Constitution


Constitution of The Higdon Family Association, Inc.

Revised: October 13, 2001


Article I: NAME

The name of this organization shall be The Higdon Family Association, Inc.


Article II: PURPOSE

The purpose of the Higdon Family Association shall be to unite those persons with an interest in the history and genealogy of the Higdon family; to encourage Higdons and Higdon descendents to develop an interest in and educate themselves in their family heritage; to assemble and publish historical and genealogical information about the Higdon family; to build a source of genealogical, historical, and educational material for use by the members of this Association in their furtherance of the history and genealogy of the Higdon family. It shall be a non-profit association.


Article III: MEMBERSHIP

Regular membership is open to any person over the age of eighteen (18) years, who is interested in the purpose of the organization. All regular members shall have voting privileges, shall be eligible to hold office, and may exercise such other privileges as may be provided by the Association.


Article IV: OFFICERS

The officers of the Association shall be a President, First Vice-president, Second Vice-President, Third Vice-President, Secretary, and Treasurer. The manner in which the officers shall be elected and the term of each office shall be provided by the Bylaws.
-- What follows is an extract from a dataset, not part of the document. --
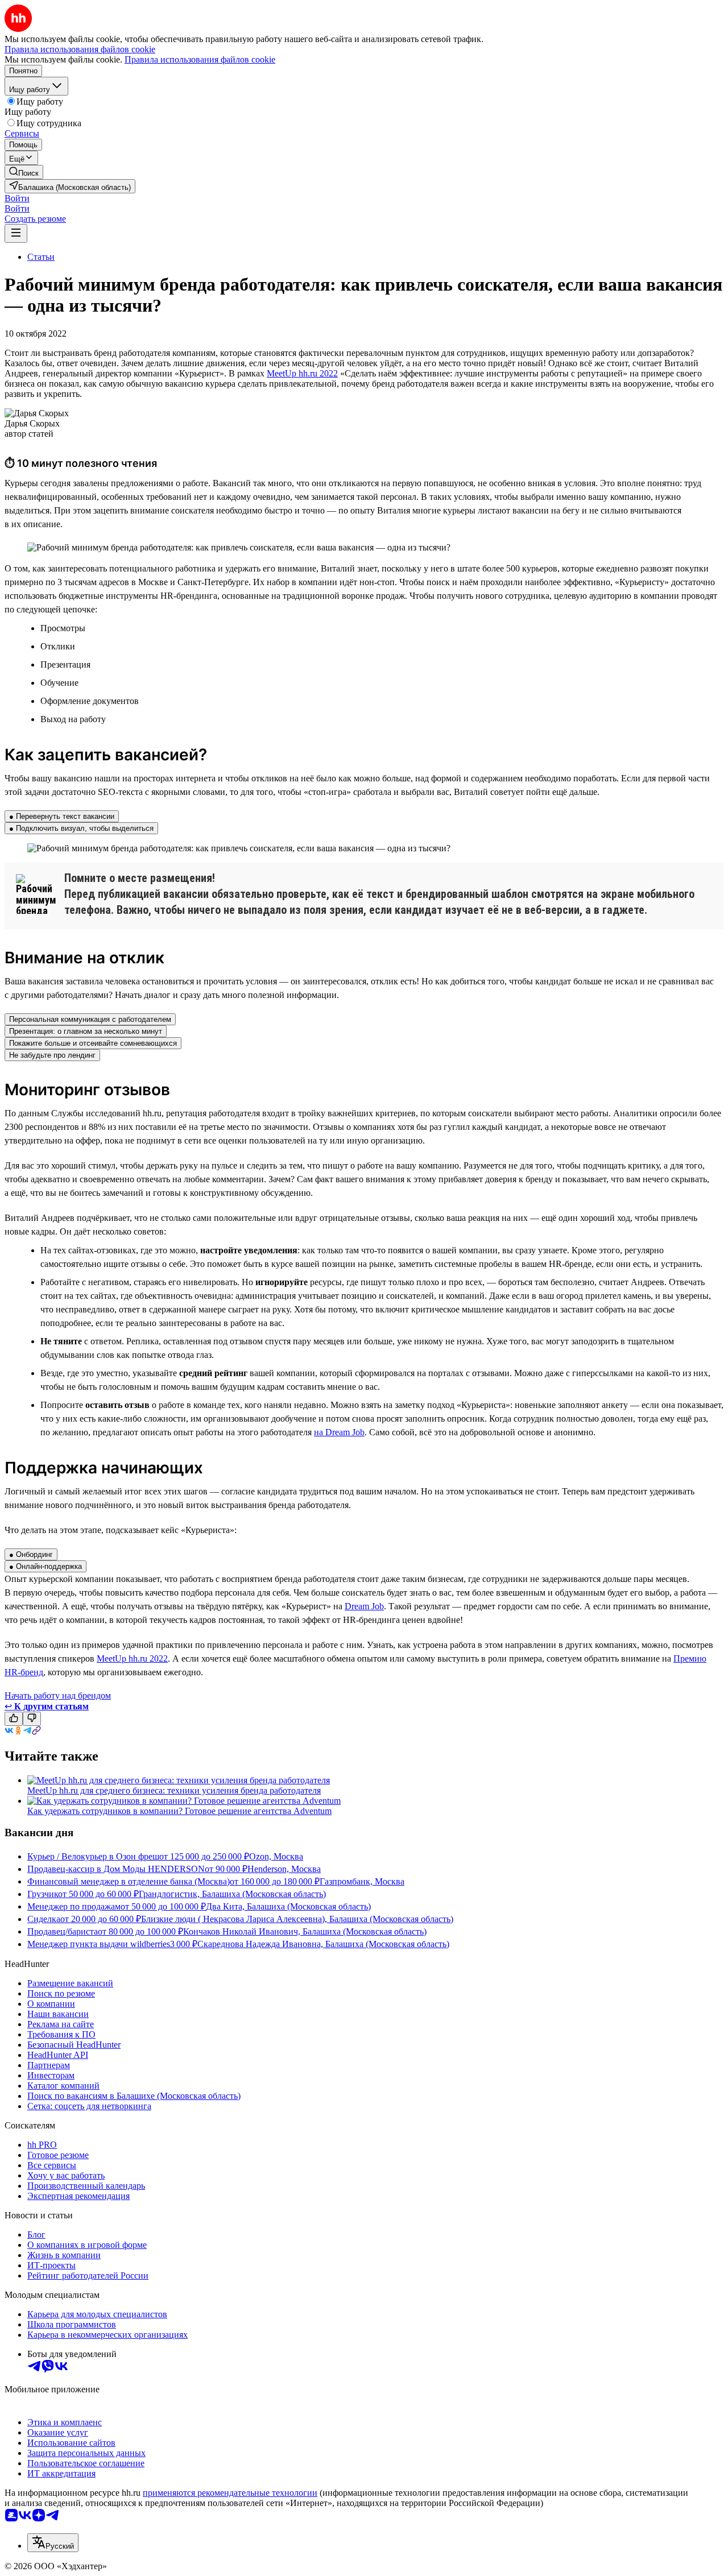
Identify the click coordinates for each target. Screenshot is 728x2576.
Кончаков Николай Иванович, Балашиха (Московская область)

The President shall in consultation with the Board of Directors, serve as chief executive officer of the Association, chair the Board of Directors, preside at meetings of the Association, appoint regular and special committees as required, plan the program of the annual meeting, and, in general, promote the best interest and welfare of the Association.

The First Vice-President shall serve in the absence of the President, with the same duties and responsibilities, be a member of the Board of Directors, and shall perform such other duties as may be assigned by the President.

The Second Vice-President and the Third Vice-President shall serve as members of the Board of Directors and shall perform such other duties as the President shall assign.

The Secretary shall keep minutes of all meetings and shall be responsible for all official correspondence of the Association.

The Treasurer shall have charge of receiving and disbursing of funds, shall prepare the accounts for audit, and have general charge of the finances of the Association. The Treasurer shall be bonded.

The officers shall take office at an announced general business meeting during the annual meeting. Should an emergency arise which forces temporary suspension of the activities of the Association, the officers shall continue until their successors shall be elected.

Article V: BOARD OF DIRECTORS

The Board of Directors shall be composed of the President, First-Vice President, Second Vice-President, Third Vice-President, Secretary, Treasurer, four at-large regular members of the Association, and the immediate past President, making a total of eleven (11) persons. The manner in which the four at-large members of the Board of Directors are elected and term of office shall be provided in the Bylaws.

Article VI: NOMINATION AND ELECTIONS

Not later than three (3) months prior to the annual meeting of the Association, the President shall appoint a nominating committee of at least three (3) members of the Association in good standing to recommend at least one candidate for each elective office to be filled in the next election to be held at announced business meeting during the annual meeting. The nominations of said committee shall be considered by the Board of Directors before the annual business meeting and the action by the Board on the recommendations shall be reported to the members at the business meeting. There shall be an opportunity during the regular business meeting for additional nominations from the floor. Election shall be by a majority vote of the members present at the annual business meeting and by secret ballot if more than one candidate is nominated for an office.

In the case of the resignation or the inability of the President to carry on the duties of the office, the First Vice-President shall, with approval of the Board of Directors, assume the duties of the President. It shall then become the duty of the Board of Directors to decide, in accordance with the amount of time remaining before the next general election, to either nominate one or more candidates for the office of President and put these to a vote of the regular membership, or wait until the next regularly scheduled election to nominate one or more candidates to fill the vacancy of President. The First Vice-President shall continue to assume the duties of the President until the office is filled by election.

Article VII: MEETINGS

An annual meeting of the Association shall be held at a time and place to be selected by the Board of Directors.

Article VIII: FEES

It shall be within the province of the Board of Directors to set dues, subject to ratification by a majority vote of the regular members of the Association present at any annual meeting, and to establish the term of regular membership.

Article IX: BYLAWS

The Board of Directors shall establish and circulate to the regular membership the Bylaws of the Association and all amendments thereto.

Article: X: AMENDMENTS

This Constitution and Bylaws may be amended by a majority vote of the regular members of the Association present at any annual meeting, after due notice to the regular membership of the intention to amend the Constitution or Bylaws.